GM crops opponents were justifiably annoyed that a dubiously useful product was trumpeted as a solution to major medical problems without consideration of the real-world obstacles listed above. Considering how inexpensive vitamin supplements are, and how many ways they could be distributed, it's hardly necessary to put them in rice. Consider iodine, for example. We don't need to genetically engineer iodine retention into crops: iodized salt does a fine job at a
negligable cost.
Posted by: Mike Huben | March 31, 2005 at 04:02 AM
I'd advise using the precautionary principle in modifying the genome of a food plant to contain a nutrient. Case in point- we used to think of Vitamin E as d-alpha-tocopherol. Recently, we discovered that Vitamin E *activity* requires a whole family of tocopherols- beta, delta, gamma, etc. (similar to the way ascorbic acid requires cofactors such as the bioflavonoids in citrus to produce Vitamin C *activity*, hence the reason why ascorbic acid alone cannot cure scurvy, but lemons can). Furthermore, as it turns out, administering just d-alpha-tocopherol for long periods is actually damaging as it drains the levels of the other tocopherols since they are not also being artificially supplemented. Now suppose that we, prior to our later discovery, discovered a region of people we found to be deficient in Vitamin E and proceeded to modify their staple crop to include d-alpha-tocopherol. We would certainly not be doing them a favor! Even now, how can we be sure that what we have discovered thus far is the final answer on Vitamin E? We are always learning new things. It's best not to mess with the food genome.
Posted by: Dana Hata | May 22, 2005 at 10:13 PM
You say,
"I could never quite figure why the anti-GM group got so angry about Golden Rice"
Well, re: the new rice:
"a scientist with the British arm of the biotech company Syngenta, developed the crop"

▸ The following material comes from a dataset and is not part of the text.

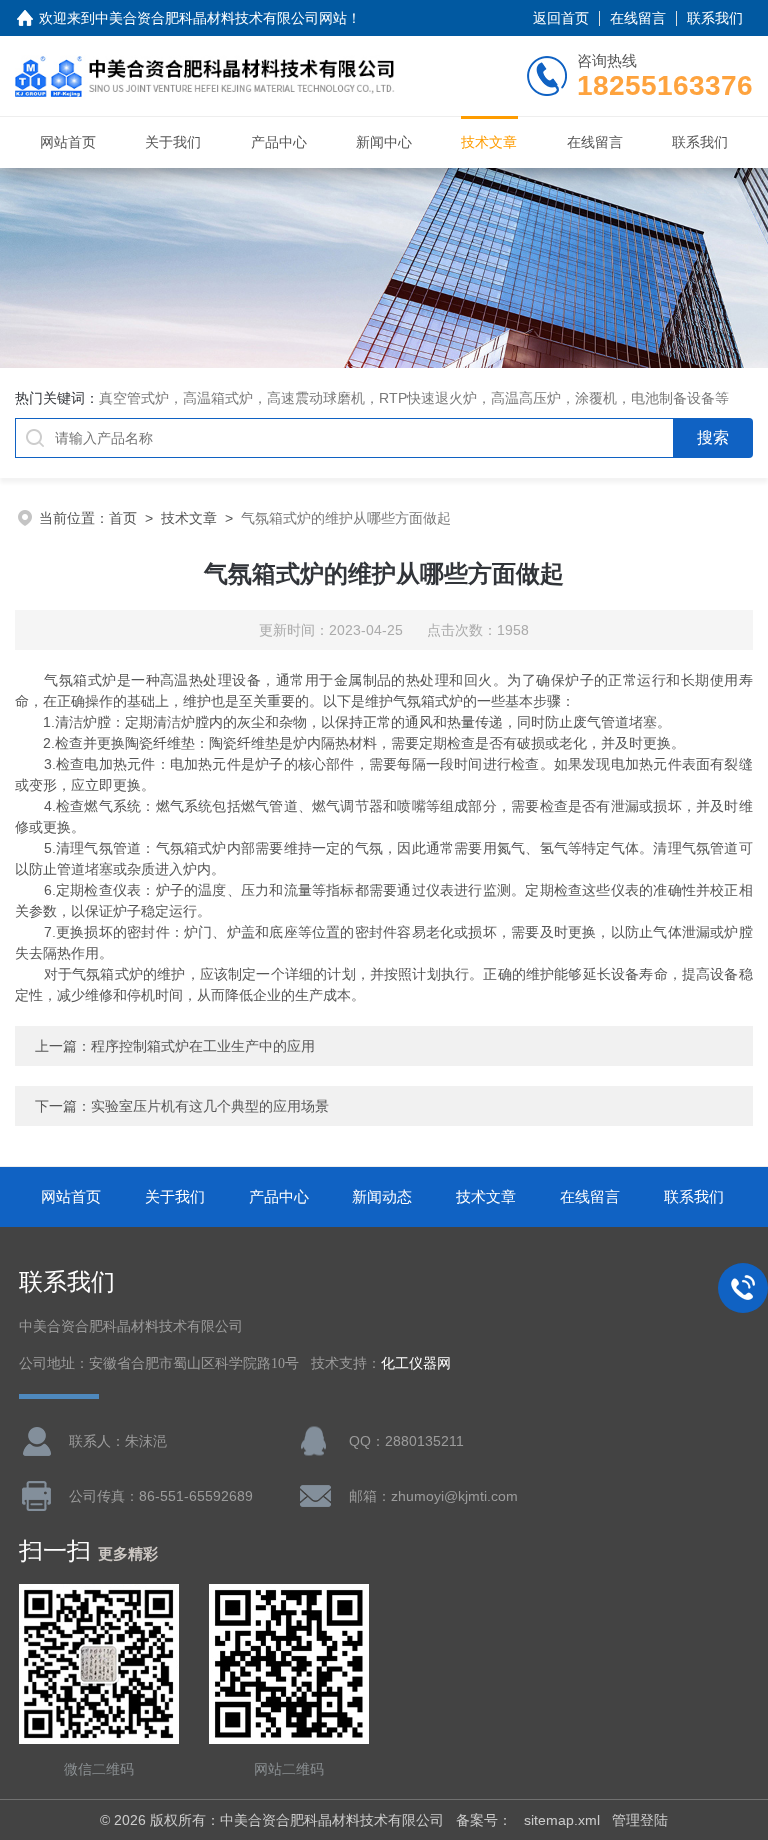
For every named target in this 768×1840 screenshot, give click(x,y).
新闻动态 (382, 1196)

Thats why they are so angry. They don't hate the product, just the inventor. Willing to sacrifice lives for misguided principle. I suppose if the children of the Greenpeace activists were going blind, they would think again about their opposition.
Eco imperialism at its finest.
Posted by: paul | May 23, 2005 at 09:32 AM
Dana Hata:
You raise a good point. That's why we need field tests to see if there is a benefit, before implementation on a large scale.